In the printing of a printing substrate web it is sometimes necessary to halt the printing substrate web during the printing operation in a pause function, for example in order to monitor the register quality after printing a print job, or to correct problems in the post-processing of the printing substrate web. After running up the printing substrate web again, print image disruptions can then occur at those web segments that were located directly under the printing nozzle after activation of the pause function. Due to the relatively large transfer printing zone in ink printing apparatuses (for example inkjet printing systems), in particular in color printing, the print image disruptions that occur due to the pause cause a correspondingly large amount of spoilage. The occurring print image defects include print image distortions or color register errors. The causes for these are the swelling or shrinking of the printing substrate web during the pause and, connected with this, the position shifts of the printing substrate web below the printing heads.

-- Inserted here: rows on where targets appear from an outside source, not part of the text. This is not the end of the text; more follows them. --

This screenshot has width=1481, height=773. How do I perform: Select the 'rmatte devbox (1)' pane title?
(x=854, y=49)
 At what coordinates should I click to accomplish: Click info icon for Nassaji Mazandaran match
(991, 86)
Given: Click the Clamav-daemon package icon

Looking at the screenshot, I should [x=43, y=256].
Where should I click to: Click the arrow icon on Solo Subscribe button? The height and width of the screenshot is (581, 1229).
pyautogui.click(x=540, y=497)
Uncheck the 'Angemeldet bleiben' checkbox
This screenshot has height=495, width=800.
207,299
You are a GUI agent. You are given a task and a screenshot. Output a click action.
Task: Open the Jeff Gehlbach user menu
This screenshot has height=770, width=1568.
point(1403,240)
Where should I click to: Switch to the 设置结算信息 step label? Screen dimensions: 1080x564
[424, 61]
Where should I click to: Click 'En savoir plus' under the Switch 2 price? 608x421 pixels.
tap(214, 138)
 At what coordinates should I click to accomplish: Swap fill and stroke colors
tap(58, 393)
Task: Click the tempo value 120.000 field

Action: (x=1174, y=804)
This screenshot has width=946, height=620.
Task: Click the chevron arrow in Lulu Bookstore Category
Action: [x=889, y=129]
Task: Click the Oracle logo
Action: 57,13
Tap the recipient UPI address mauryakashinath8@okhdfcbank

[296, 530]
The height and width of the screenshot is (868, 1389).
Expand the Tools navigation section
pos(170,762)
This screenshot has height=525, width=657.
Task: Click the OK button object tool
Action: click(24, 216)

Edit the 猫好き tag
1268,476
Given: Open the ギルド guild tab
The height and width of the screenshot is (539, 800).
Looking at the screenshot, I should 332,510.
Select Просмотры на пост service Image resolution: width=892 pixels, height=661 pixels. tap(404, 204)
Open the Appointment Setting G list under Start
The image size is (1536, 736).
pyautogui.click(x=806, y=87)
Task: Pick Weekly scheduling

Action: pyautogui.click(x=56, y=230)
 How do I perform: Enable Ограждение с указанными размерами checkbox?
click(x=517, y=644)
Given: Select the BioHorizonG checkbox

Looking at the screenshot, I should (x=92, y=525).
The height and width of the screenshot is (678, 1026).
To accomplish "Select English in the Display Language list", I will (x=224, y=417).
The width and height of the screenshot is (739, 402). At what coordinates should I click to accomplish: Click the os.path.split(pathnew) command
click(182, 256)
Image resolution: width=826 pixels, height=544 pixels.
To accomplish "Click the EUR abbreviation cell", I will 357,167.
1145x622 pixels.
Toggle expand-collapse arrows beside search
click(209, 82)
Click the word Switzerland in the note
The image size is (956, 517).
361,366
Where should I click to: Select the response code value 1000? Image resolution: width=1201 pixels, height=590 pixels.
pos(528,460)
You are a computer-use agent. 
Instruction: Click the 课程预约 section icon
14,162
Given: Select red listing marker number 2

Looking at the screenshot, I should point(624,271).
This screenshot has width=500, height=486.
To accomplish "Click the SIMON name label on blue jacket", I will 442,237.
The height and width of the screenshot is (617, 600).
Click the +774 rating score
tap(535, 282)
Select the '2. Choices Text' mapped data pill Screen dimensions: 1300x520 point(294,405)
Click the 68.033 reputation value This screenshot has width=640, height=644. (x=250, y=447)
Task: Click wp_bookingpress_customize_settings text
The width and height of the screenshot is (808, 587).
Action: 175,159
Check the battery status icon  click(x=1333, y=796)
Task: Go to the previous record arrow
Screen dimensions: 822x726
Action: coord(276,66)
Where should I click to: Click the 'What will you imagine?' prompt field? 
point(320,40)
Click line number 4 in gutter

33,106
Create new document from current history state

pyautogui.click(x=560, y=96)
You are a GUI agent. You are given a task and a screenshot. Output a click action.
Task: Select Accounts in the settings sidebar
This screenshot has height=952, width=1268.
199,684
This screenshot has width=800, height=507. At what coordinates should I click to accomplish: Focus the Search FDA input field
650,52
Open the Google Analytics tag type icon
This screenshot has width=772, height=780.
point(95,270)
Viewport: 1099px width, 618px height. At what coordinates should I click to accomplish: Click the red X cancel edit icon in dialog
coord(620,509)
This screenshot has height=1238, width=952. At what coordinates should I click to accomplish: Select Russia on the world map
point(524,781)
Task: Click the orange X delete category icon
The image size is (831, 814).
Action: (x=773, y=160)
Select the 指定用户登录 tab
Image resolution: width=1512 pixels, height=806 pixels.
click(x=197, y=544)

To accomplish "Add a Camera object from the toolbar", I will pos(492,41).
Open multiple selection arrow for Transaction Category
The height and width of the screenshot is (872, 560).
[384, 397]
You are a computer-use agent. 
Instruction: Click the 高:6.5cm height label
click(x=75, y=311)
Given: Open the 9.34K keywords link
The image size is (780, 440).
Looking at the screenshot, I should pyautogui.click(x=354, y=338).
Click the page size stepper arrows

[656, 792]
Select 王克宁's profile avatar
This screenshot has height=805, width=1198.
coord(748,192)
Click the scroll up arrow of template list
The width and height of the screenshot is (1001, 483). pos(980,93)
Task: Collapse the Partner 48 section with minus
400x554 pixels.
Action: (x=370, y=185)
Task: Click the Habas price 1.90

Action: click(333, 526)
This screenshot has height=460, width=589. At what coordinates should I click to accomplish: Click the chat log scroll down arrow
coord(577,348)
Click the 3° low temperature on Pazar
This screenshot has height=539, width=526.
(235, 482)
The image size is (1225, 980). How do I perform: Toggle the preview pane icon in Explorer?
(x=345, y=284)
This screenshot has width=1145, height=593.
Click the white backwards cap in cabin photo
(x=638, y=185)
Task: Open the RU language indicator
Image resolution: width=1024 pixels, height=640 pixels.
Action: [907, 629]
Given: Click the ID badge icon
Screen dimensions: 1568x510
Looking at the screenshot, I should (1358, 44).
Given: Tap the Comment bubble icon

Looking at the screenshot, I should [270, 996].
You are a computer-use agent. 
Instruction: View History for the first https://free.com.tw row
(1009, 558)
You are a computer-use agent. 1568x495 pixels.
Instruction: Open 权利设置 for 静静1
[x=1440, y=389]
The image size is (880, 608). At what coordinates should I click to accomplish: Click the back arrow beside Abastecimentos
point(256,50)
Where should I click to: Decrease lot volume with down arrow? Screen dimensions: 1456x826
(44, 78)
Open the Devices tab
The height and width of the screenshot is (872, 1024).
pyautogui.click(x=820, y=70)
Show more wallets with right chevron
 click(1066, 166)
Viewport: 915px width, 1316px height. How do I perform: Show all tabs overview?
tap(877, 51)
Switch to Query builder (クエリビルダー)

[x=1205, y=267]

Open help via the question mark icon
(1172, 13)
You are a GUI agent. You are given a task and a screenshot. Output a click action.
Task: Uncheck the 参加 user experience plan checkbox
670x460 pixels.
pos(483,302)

These problems are explained using FIG. 1. A printing unit 1 and a printer controller 2 of a printing apparatus DR are shown. Arranged along a printing substrate web 3 is a printing unit 1 that has print bars 4 with print heads 5 one after another as viewed in the transport direction of the printing substrate web 3. In color printing, for example, a respective print bar 4 can be provided per color to be printed. The printing substrate web 3 is moved past the print bars 4 with the aid of a take-off roller 9. The printing substrate web 3 is thus situated on a saddle with guide rollers 8. Arranged at the input of the printing unit 1 is a rotary encoder roller 6 that is driven by the printing substrate web 3 and that generates rotary encoding pulses depending on the feed movement of the printing substrate web 3, which pulses are supplied to the printer controller 2 and are used by the printer controller 2 in order to establish the point in time of the triggering of the printing process at the individual print heads 5. The printing substrate web 3 is supplied to the rotary encoder roller 6 via a drive roller 7 arranged before the rotary encoder roller 6.
In FIG. 1 it is shown in principle how the printing substrate web 3 can be affected by the printing unit 1 or the environment air in individual web segments BA through the printing apparatus DR, for example given a downtime of the printing apparatus DR. In the web segment BA1 between drive roller 7 and rotary encoder roller 6, the printing substrate web 3 is exposed to the environment air, with the result that here a swelling of the printing substrate web 3 can occur due to the humidity of the environment air. However, the change to the printing substrate web 3 in the longitudinal direction that is caused by this is compensated with the aid of the rotary encoder roller 6. In the web segment BA2 after the rotary encoder roller 6 and up to the printing unit 1, a swelling of the printing substrate web 3 can occur due to the environment air, this swelling is not taken into account by the rotary encoder roller 6, however. This also applies to the web segment BA3 below the print heads 5 of the printing unit 1. There the printing substrate web 3 can shrink due to the operating temperature of the print heads 5; however, the printing substrate web 3 is also exposed to the environment air, such that—in particular given larger distances between the print bars 5—the web segment BA3 can swell due to the moisture in the environment air. Both influences overlap. The printing substrate web 3 is thus exposed to different environmental influences from the driver roller 7 up to the take-off roller 9, which can lead to either a shrinking or a swelling of the printing substrate web 3. This can lead to the aforementioned print image errors, in particular if the printing process is restarted after a pause during the printing operation.
Upon triggering the pause function, the following effects on the printing substrate web 3 are thus to be considered:                a temperature and moisture difference between the printing substrate web 3 and the environment air, with the swelling or shrinking of the printing substrate web 3 that is concurrent with this; and        a temperature difference between the print heads 5 and the printing substrate web 3, with the shrinking of the printing substrate web 3 that is concurrent with this.